(Dataset entries)
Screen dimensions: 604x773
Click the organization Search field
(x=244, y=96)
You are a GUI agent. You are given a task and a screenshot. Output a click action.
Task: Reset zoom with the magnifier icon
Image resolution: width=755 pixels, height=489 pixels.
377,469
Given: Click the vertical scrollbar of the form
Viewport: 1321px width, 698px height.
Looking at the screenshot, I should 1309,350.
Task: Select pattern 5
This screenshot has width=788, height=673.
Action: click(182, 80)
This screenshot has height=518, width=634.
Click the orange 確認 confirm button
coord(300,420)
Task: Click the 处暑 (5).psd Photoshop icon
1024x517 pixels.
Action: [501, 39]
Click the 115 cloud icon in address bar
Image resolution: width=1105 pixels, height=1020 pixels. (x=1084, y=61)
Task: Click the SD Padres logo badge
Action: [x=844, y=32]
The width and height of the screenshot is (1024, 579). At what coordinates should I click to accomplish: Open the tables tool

• _EXERCISE REQUIREMENTS_
Return every record, leaving each line exactly as it was given.

• _ANSWER TO THIS PROBLEM_
Screen dimensions: 604x773
Click the organization Search field
(x=244, y=96)
You are a GUI agent. You are given a task and a screenshot. Output a click action.
Task: Reset zoom with the magnifier icon
Image resolution: width=755 pixels, height=489 pixels.
377,469
Given: Click the vertical scrollbar of the form
Viewport: 1321px width, 698px height.
Looking at the screenshot, I should 1309,350.
Task: Select pattern 5
This screenshot has width=788, height=673.
Action: click(182, 80)
This screenshot has height=518, width=634.
Click the orange 確認 confirm button
coord(300,420)
Task: Click the 处暑 (5).psd Photoshop icon
1024x517 pixels.
Action: [501, 39]
Click the 115 cloud icon in address bar
Image resolution: width=1105 pixels, height=1020 pixels. (x=1084, y=61)
Task: Click the SD Padres logo badge
Action: [x=844, y=32]
The width and height of the screenshot is (1024, 579). At what coordinates should I click to accomplish: Open the tables tool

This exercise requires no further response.